Improve Entra ID token acquisition logic (#1940)

* Add a silent parameter to acquireTokenWithMsal

If true, the function won't retry to sign in using a Popup if silent token acquisition fails.

* Improve Login for Entra ID RBAC button logic

Try to reuse an existing signed-in MSAL account to get the AAD token
and fall back to full sign-in otherwise.

Also move the logic to AuthorizationUtils

* Try to acquire an Entra ID token silently on startup.

When running in Portal MSAL should be able to reuse the
MSAL account from Portal and allow us to silently get
the RBAC token. If it fails we'll show the Login for Entry ID RBAC
button as usual.

* Small code improvements

* Remove the RBAC notice from settings pane
and try to acquire RBAC token silently after enabling RBAC.

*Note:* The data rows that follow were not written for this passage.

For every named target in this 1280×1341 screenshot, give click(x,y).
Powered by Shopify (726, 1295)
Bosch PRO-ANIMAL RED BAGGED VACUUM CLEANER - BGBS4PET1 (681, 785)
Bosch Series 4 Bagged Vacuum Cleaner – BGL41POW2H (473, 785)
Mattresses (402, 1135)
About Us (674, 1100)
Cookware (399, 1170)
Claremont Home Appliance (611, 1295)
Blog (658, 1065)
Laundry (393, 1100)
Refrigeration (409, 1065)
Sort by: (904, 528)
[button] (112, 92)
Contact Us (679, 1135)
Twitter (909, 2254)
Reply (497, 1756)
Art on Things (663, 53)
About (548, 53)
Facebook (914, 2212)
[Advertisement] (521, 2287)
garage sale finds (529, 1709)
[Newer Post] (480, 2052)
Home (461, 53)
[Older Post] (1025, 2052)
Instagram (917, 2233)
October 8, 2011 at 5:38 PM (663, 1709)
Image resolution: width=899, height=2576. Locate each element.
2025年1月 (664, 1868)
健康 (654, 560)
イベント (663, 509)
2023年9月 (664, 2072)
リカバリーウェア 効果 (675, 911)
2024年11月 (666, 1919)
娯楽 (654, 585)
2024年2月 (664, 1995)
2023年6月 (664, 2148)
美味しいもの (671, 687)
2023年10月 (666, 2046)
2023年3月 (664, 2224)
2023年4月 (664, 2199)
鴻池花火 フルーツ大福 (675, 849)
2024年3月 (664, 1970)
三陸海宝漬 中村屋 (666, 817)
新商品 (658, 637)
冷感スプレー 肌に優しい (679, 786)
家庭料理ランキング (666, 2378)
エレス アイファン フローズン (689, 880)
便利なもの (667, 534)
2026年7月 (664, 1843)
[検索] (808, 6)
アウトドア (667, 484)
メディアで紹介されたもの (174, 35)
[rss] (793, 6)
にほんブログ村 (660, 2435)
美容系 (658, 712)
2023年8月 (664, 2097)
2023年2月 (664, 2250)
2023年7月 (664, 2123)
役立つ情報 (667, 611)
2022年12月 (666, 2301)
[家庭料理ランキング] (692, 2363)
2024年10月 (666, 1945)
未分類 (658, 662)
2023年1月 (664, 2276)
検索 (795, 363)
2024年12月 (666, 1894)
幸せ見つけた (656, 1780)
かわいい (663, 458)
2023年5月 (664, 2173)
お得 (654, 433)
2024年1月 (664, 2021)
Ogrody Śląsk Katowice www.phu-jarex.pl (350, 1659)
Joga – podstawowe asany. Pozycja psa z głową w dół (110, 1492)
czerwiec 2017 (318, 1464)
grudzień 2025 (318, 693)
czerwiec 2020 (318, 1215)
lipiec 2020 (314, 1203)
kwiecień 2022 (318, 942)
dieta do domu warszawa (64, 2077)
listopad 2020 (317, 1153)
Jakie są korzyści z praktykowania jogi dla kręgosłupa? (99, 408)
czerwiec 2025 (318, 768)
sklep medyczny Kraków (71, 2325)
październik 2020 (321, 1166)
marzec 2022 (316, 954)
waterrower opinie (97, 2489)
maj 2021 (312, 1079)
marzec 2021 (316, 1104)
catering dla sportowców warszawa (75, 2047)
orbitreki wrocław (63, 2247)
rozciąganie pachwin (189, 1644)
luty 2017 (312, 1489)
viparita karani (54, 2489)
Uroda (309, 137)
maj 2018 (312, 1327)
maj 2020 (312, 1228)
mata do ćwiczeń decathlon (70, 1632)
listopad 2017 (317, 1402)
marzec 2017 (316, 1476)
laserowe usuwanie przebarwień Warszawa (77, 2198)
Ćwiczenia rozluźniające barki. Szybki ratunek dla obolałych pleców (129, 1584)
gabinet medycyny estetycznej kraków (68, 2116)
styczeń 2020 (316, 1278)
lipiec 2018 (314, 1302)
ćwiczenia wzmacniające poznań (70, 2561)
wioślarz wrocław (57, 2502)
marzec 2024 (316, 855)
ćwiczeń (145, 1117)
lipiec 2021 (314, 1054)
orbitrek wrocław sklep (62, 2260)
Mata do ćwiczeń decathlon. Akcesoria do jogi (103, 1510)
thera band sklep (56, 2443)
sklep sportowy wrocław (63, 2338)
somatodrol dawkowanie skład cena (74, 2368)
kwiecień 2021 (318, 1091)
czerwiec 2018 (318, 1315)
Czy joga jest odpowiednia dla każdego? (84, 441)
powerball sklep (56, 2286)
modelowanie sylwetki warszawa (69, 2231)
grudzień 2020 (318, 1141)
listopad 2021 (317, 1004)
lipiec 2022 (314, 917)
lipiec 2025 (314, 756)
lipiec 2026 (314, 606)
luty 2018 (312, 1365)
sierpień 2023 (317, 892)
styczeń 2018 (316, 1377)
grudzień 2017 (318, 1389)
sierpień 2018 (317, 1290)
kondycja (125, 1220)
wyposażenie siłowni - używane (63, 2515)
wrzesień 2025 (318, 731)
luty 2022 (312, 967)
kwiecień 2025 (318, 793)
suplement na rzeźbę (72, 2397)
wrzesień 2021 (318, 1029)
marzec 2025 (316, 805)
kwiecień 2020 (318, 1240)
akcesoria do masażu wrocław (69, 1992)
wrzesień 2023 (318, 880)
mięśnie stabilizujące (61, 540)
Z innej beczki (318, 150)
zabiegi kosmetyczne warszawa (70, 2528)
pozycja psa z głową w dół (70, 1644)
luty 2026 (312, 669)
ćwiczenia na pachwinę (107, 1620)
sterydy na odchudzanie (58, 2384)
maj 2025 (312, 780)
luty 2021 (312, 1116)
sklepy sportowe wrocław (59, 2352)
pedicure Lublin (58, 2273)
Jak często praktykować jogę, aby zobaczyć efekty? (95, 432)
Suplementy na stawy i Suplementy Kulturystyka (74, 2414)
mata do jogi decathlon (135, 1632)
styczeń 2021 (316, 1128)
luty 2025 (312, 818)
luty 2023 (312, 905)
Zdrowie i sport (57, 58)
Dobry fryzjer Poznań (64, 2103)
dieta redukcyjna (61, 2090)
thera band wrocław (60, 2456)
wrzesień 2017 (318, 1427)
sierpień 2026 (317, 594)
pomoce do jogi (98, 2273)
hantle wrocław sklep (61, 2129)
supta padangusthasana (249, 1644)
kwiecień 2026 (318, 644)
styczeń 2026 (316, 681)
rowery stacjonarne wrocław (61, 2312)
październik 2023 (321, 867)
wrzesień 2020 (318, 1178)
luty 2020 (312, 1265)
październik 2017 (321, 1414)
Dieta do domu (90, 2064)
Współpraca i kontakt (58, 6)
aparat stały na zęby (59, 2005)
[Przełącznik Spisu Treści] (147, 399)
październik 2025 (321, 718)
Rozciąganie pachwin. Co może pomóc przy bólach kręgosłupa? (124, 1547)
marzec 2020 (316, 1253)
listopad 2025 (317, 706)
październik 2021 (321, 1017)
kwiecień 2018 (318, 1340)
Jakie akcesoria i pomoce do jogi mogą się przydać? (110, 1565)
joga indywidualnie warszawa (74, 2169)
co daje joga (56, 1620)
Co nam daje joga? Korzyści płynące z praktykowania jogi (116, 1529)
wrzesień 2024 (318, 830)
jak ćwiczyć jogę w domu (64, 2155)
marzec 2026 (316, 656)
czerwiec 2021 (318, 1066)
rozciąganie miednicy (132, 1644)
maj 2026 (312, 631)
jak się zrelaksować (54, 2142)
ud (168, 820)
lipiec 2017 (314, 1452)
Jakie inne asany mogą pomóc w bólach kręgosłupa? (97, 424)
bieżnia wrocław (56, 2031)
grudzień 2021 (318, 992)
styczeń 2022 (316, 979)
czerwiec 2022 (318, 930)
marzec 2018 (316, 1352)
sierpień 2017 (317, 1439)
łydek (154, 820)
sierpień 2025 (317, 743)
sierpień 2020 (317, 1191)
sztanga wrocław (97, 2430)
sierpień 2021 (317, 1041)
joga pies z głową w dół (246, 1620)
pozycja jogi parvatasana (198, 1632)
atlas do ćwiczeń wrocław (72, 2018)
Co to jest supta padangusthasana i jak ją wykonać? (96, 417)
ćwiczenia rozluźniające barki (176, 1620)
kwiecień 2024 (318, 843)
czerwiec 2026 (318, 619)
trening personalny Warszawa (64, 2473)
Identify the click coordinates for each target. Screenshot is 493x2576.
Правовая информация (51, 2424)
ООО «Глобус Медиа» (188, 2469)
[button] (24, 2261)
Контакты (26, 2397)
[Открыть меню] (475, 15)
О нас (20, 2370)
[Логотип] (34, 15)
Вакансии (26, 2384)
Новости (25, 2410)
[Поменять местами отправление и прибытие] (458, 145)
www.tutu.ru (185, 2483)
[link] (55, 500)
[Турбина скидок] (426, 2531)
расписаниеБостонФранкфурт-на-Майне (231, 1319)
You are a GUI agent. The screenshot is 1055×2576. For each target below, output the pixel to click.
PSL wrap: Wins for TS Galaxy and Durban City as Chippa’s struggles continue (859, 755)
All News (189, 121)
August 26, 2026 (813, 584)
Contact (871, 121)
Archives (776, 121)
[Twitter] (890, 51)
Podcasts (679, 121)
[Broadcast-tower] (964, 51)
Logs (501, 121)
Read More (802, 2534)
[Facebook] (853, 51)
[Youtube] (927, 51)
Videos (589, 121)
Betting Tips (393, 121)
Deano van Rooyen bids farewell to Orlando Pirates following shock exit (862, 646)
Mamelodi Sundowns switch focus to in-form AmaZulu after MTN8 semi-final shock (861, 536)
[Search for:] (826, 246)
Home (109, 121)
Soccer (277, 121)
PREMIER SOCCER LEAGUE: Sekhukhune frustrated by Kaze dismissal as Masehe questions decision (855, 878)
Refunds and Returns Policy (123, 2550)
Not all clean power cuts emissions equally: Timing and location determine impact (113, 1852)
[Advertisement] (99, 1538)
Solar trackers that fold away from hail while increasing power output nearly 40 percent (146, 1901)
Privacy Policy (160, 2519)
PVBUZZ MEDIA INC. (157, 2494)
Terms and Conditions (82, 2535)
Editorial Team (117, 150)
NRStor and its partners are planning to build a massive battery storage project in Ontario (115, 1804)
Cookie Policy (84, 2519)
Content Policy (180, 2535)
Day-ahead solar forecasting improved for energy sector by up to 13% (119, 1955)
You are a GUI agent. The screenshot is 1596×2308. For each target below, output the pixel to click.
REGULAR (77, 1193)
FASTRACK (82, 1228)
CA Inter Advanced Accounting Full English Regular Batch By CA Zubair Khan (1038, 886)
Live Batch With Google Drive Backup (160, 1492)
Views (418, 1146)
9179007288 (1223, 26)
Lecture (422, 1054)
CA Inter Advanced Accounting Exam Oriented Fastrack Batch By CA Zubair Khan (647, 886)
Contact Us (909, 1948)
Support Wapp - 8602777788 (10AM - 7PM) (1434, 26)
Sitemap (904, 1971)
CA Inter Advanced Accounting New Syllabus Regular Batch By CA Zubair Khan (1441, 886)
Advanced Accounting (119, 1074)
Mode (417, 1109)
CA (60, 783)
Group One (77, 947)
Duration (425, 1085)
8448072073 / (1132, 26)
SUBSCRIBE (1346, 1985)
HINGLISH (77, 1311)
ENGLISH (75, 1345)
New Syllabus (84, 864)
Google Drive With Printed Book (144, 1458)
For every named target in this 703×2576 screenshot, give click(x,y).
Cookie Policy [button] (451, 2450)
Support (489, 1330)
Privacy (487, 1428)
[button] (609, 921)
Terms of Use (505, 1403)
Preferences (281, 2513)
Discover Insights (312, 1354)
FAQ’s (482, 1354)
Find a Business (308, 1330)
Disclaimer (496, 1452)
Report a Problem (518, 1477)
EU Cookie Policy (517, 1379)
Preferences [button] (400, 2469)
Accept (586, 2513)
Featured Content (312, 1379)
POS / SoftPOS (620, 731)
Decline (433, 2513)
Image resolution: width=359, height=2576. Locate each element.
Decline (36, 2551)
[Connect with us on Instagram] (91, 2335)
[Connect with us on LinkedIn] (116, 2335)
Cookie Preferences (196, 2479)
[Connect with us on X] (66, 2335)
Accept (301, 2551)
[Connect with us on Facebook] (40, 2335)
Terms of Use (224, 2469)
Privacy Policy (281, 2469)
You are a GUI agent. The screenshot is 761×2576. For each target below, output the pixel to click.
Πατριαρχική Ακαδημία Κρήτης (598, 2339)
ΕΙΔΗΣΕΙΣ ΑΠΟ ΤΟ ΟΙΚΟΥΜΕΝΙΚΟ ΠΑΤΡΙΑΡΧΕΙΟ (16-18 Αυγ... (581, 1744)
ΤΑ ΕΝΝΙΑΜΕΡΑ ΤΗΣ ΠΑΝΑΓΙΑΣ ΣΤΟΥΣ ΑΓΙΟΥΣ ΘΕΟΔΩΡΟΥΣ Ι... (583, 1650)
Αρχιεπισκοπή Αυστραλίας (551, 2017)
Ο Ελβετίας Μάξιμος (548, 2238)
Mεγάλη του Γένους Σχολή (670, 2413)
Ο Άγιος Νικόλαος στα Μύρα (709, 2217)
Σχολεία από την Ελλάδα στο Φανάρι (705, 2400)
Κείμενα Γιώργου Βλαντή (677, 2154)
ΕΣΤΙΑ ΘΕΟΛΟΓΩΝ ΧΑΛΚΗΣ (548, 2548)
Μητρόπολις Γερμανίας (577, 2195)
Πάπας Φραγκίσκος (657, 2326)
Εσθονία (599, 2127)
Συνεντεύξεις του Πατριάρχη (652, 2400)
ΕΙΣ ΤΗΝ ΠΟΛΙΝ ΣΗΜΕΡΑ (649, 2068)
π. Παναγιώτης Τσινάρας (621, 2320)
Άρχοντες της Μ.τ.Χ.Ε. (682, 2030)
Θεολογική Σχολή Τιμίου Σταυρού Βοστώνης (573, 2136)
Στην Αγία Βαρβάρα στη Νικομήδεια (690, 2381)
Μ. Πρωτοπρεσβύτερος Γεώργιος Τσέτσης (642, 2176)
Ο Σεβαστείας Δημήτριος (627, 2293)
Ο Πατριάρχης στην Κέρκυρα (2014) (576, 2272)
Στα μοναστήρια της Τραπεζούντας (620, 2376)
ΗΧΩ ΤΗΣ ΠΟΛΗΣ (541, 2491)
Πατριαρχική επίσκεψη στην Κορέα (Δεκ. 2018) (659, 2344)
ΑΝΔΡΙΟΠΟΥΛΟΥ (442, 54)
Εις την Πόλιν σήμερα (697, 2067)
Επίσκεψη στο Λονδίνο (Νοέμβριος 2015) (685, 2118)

* Use msal.ssoSilent with an optional login hint
to avoid more sign-in popups.
msal.loginPopup will be used as a backup option if ssoSilent fails.
Ideally the parent environment (Portal/Fabric) should send
a loginHint with the username of the currently signed in user that
can be passed to the token acquisition flow.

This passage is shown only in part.